Pity also, his maiden address was so grossly mismanaged by his media managers. Why, only time will tell. On Saturday night when a lot of Pakistani television audience was hooked to a popular musical aired from across our eastern border his presentation so eagerly awaited was so much hollow and disappointing to rivet attention.
With no real story to break and no new thesis to expound he just managed to go walking between the raindrops. It was not even half as inspiring as was his inaugural address in the new parliament. Was his speech censored before delivery, as it was unduly delayed? Only in fullness of time we would know as to what went wrong with Prime Minister Gilani's maiden radio-television simulcast.
Prime Minister Gilani had mainly confined himself to the economic issues like high inflation, flight of capital and the deceptive glare of prosperity passed on to him by his predecessor, Shaukat Aziz. He may be right in claiming that this high inflation is the result of running the country by printing money and heavily borrowing from the State Bank.
He gave a short shrift to the high-visibility traffic-choking cars and ubiquitous cell phones. But he offered no plan to escape the mess we are presently stuck in. In fact, most of the things he said were proverbial 'much ado about nothing'. His expositions on political and diplomatic fronts were equally devoid of vision a prime minister in his first-ever address to the nation is expected to unfold.
In fact, except for his disclosure that during his forthcoming visit to Washington he would meet some potential investors in the Thar coal project the rest makes no news.
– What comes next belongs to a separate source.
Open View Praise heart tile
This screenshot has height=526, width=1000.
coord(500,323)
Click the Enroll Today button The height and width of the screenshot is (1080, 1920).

As his address got delayed one thought perhaps Prime Minister Gilani was in consultations with his party leadership on the lawyers' threat made the same evening to re-launch campaign for the restoration of deposed judges.
But that was not to be - his remark in this respect was the same he has made for the umpteenth time that the 'nation would hear a good news soon'. Of course, Prime Minister Gilani repeatedly talked of the sacrifices made by the Bhuttos for restoration of democracy, but it was more in the form of a narrative of a cultic brotherhood.
He skipped over the hundred-plus days of his government, not surprisingly blaming his inability to turn the tide on the previous government. What really matters is not what Prime Minister Gilani said in his maiden address to the nation, but what he did not or could not say.
As elected by the unanimous vote of parliament he should act and speak as the ultimate leader in the ambience of parliamentary democracy, as we think we have in Pakistan now. His words should be the last words as far as matters of governance and decision-making are concerned.
But here was a prime minister whose right and freedom to say what he should have was apparently controlled by somebody else. He walks the corridors of power like a phantom that has no powers and he only smiles. True, it is possible in a democratic dispensation that the prime minister walks the line drawn by the party chief.
But once that line has been drawn it is the prime minister who makes day to day decisions in running the affairs of the government. That transition of power from the party boss to the prime minister does not seem to have taken place in Pakistan, as yet.
Resultantly, a sense of tentativeness spawns the working of the coalition government. And, as present state of affairs would have it is vicariously prompted by the other major coalition partner, PML (N)'s, half-hearted co-operation.
Given the severity of challenges Pakistan faces today this is not on. Now that democracy has been restored after eight years of praetorian rule it should not be allowed to be undermined by lack of commitment and adherence to its pristine form. It would be in the interest of the country that leaderships of both the main coalition partners, PPP and PML (N), desist working through proxies. They should come to the fore and pick up the gauntlet or hand over real power to their proxies.